__What to produce__. A single number is all that's needed: how many lines in the data contain the string "agent".

__Information provided__.

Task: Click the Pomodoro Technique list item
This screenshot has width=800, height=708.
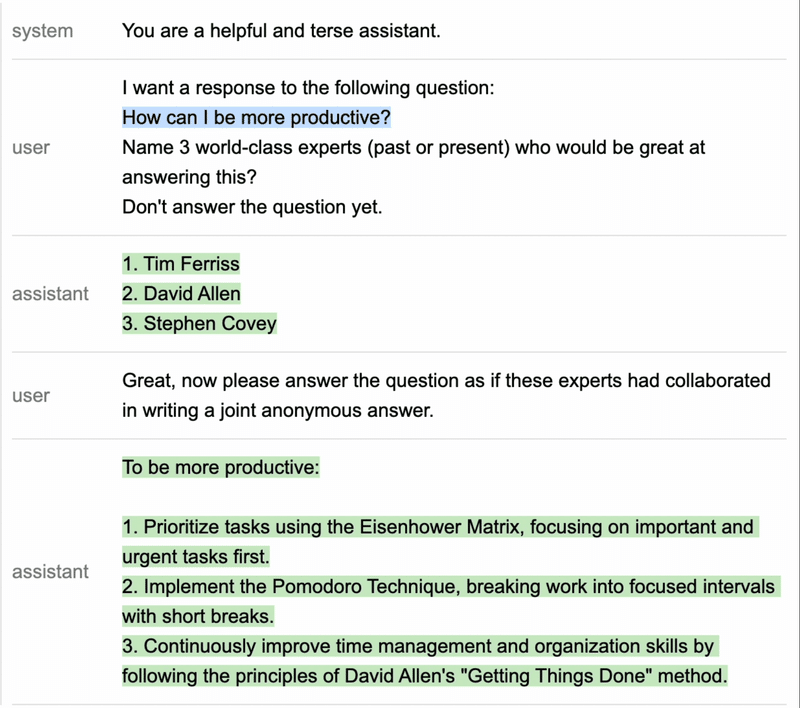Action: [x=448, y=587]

==

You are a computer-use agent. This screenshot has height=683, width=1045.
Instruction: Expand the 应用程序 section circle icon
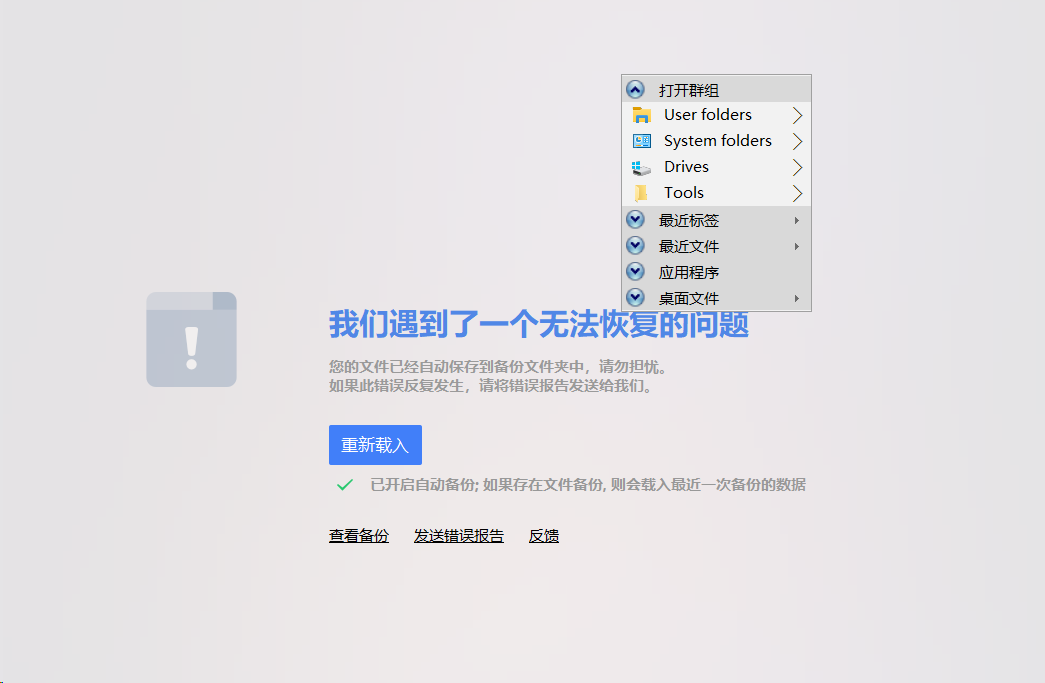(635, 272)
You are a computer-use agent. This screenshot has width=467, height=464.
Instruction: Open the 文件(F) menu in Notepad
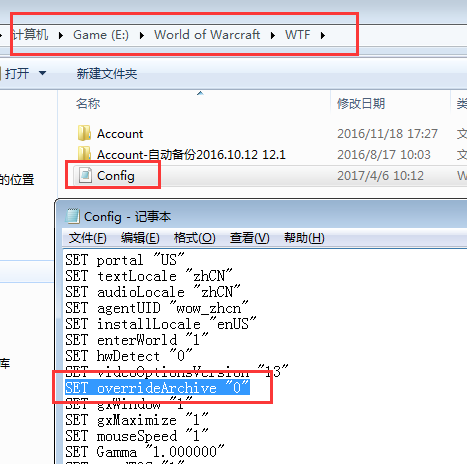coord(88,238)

__Finished task__. 2